Another of the Steelers' major problems in the Tomlin era—injuries—have little-to-nothing to do with the head coach. Granted, some may point to his assumed issues in evaluating talent as the main reason why the Steelers have had such a poor offensive line for years, but annual injuries to the line have been a major problem as well.
Keep in mind: The Steelers don't have a great offensive line, but they also haven't had high enough draft positioning to get elite line talent.
Without proper protection for quarterback Ben Roethlisberger, he has had only one full 16-game regular season in his career. Considering that the Steelers have—until now—built their offense around the specific skill set of Roethlisberger, it's come as no surprise that they've struggled to win games when he has been forced to the sideline.
To keep Roethlisberger better protected, Rooney chose to let former offensive coordinator Bruce Arians leave, despite Tomlin's assurances to his team and his staff that Arians would return for the 2012 season. Though Rooney claims that Tomlin indeed hired Todd Haley as the new offensive coordinator, there's nothing indicating it wasn't an ownership power-play that led to Arians' ouster, despite Tomlin's desire to keep him around.
As a result, Roethlisberger is a square peg in Haley's round-hole offense. He's been forced to abandon the style of play that resulted in so many Steelers wins, all for the sake of his so-called safety. Still, Roethlisberger missed three games last year with a rib and shoulder injury.
Then, the Steelers chose to bring on Jack Bicknell, Jr. to be their new offensive line coach, necessitating a switch to the outside-zone run-blocking scheme on which he's built his career. However, with a line that is not built for outside zone followed by Pouncey's injury, they had to abandon the plan.
Though Tomlin may have ultimately accepted the hiring of Todd Haley as offensive coordinator, he was of the belief that Bruce Arians would be back.
Disappointing play by Mike Adams and a number of injuries to players like David DeCastro and Marcus Gilbert has led to a Pittsburgh running game that has earned 100 or more yards just twice this season. Many of these issues on offense are simply out of Tomlin's control.
He's not to blame for poor blocking or injuries, and he's not the one calling the offensive plays. He's not out on the field trying to stop the run or catch the football, and ultimately, it has been the lack of execution by the Steelers players that has put the team in such a disappointing position at present.
Sure, Tomlin deserves criticism for simply repeating catchphrases like "the standard is the standard," when the standard appears to be so low. Decreeing that all games are banned in the locker room and that flips into the end zone will result in benching all seem like discipline that is missing the point.

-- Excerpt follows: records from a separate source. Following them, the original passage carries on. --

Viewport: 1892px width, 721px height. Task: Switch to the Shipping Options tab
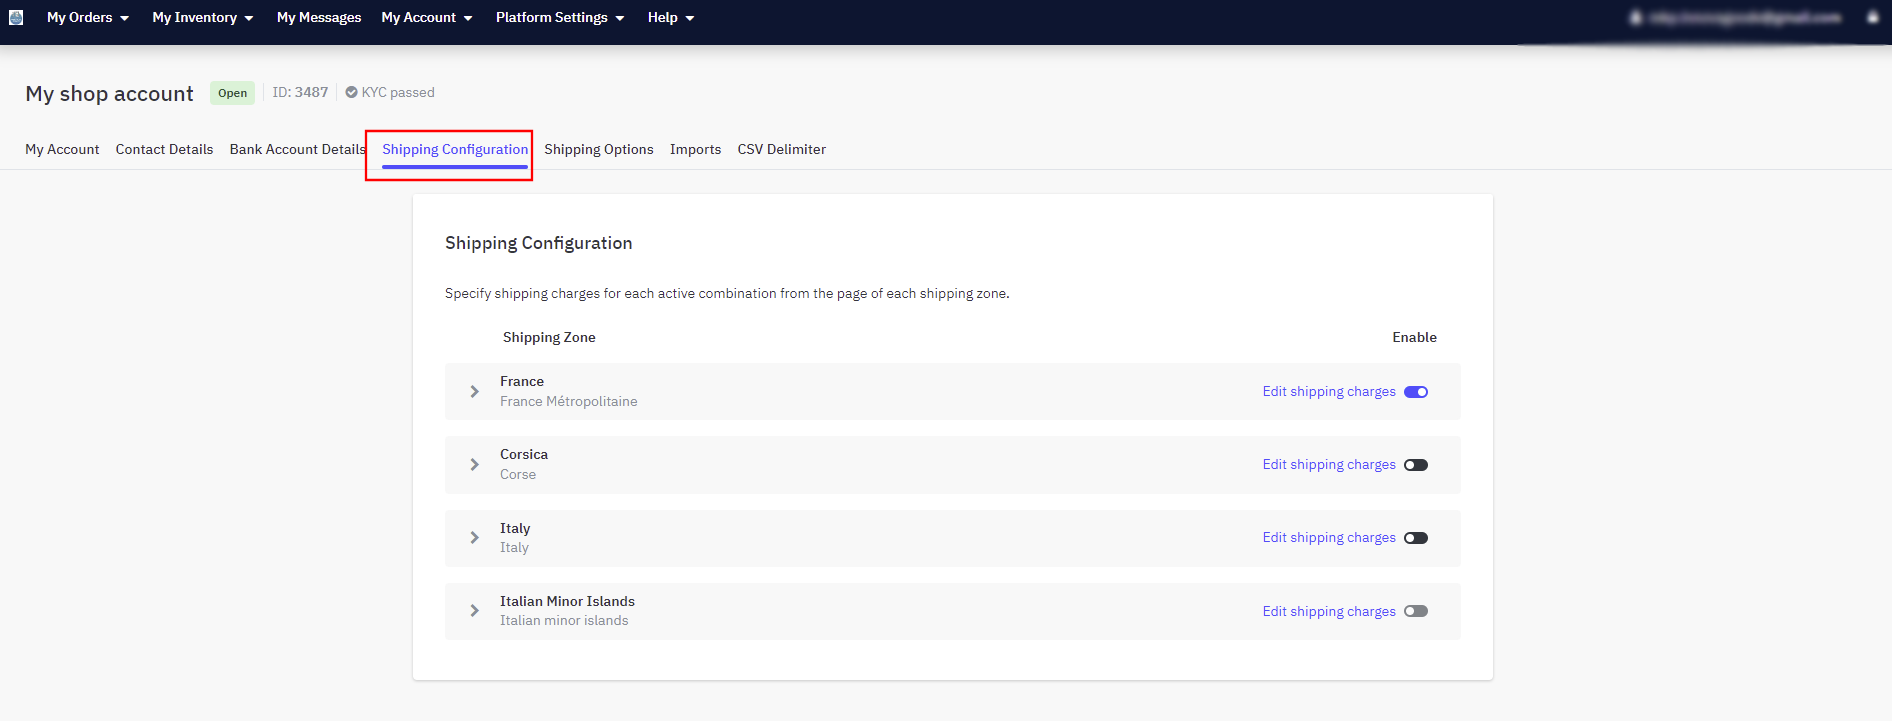pyautogui.click(x=598, y=149)
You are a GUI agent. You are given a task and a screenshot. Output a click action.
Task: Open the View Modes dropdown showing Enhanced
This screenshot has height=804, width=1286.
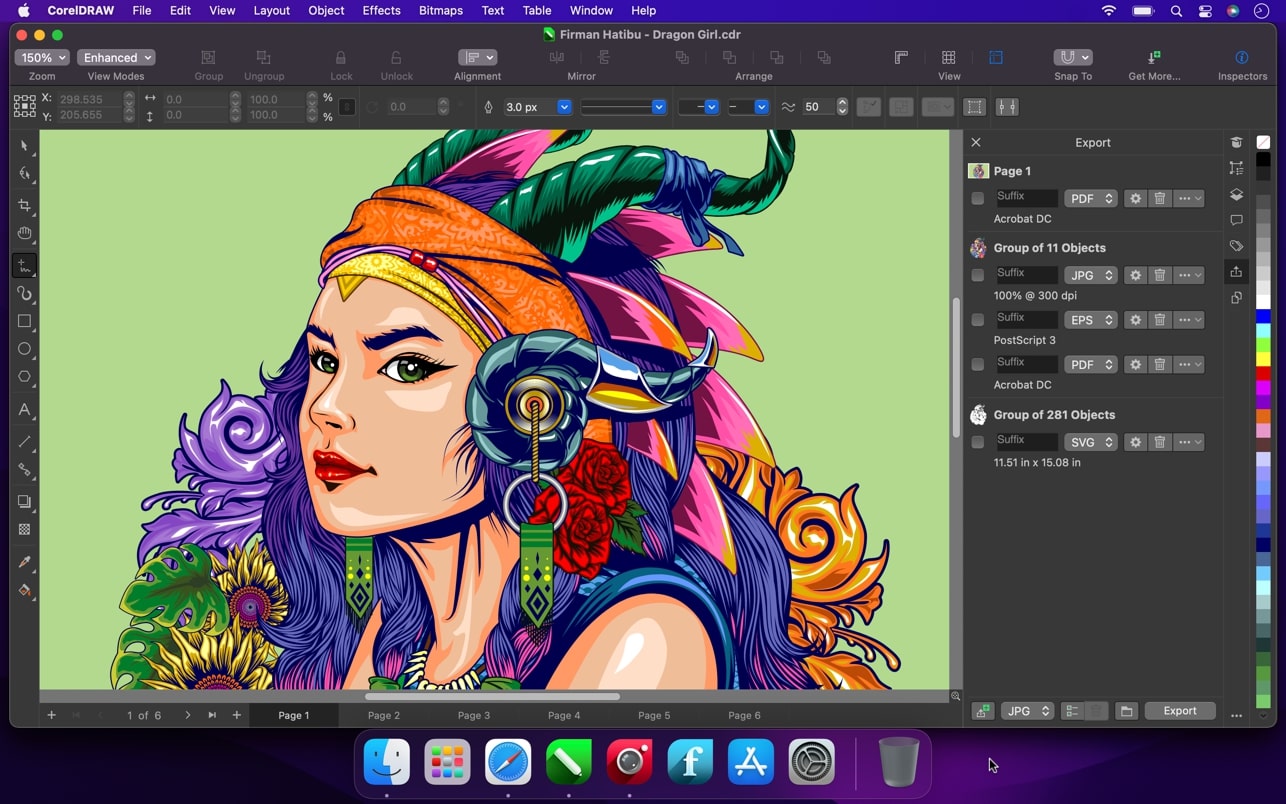point(116,57)
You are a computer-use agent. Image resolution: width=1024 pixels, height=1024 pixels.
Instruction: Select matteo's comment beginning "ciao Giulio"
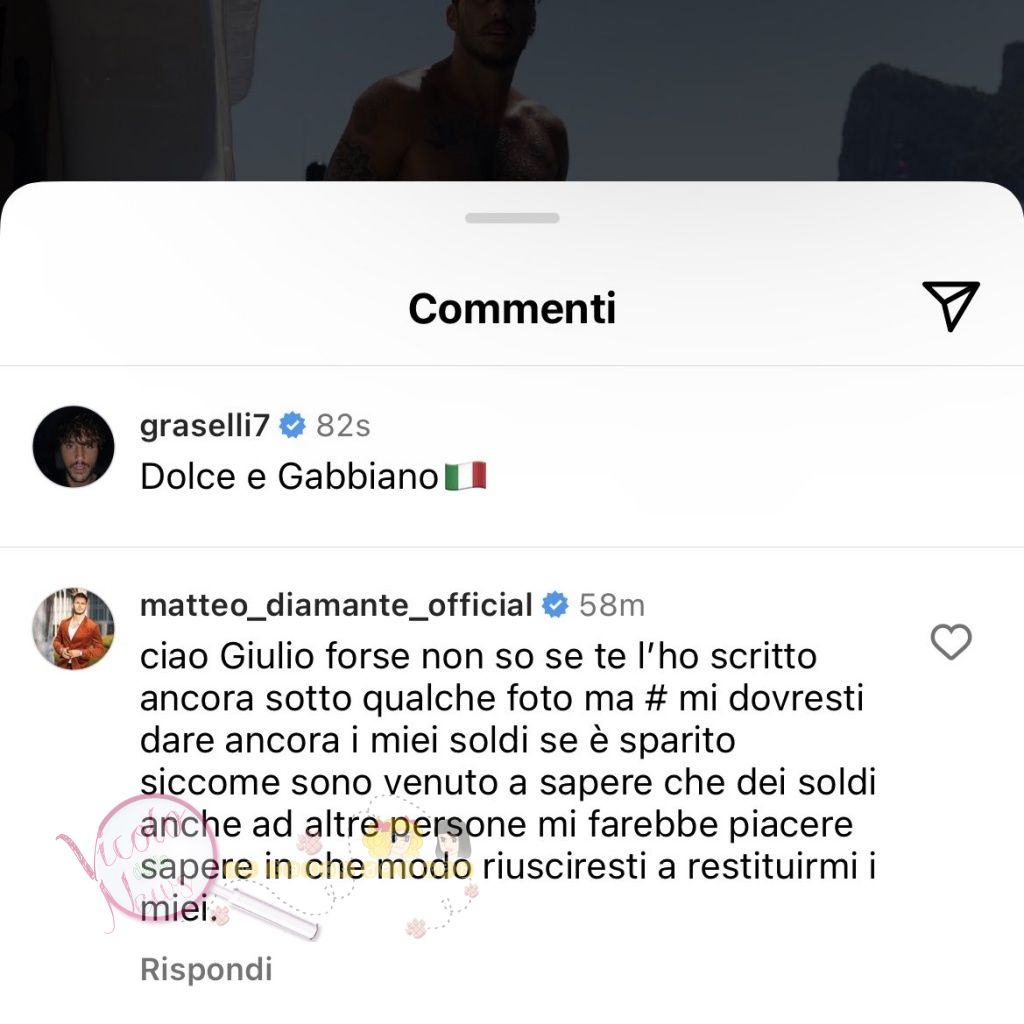pyautogui.click(x=508, y=782)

But it takes more than just the head coach for a team to get into the situation the Steelers are presently in. It's a snowball of poor ownership decisions, injuries, draft picks that haven't panned out, bad salary cap management and uninspired, error-filled on-field performance that has gotten the Steelers to 2-6 this year.
Tomlin may seem like a convenient scapegoat. His 65-39 record as Steelers head coach doesn't mean much in a what-have-you-done-for-me-lately league. But, as much as Tomlin may seem like part of the problem, he's actually a greater part of the solution than other decision-makers in Pittsburgh.
Ditch Colbert, ditch Haley, let defensive coordinator Dick LeBeau retire after the season, don't renew veteran contracts just because they are veterans—but firing Tomlin on top of that would be unnecessary.
When a team loses, the quarterback gets undue blame for things that are no fault of his own. When a team keeps losing, the coach is the one to go under the bus. However, it takes a team to lose, and it takes an organization to fail on such a grand scale.
"Fire Tomlin" is a convenient catch-all for problems that go well beyond the head coach.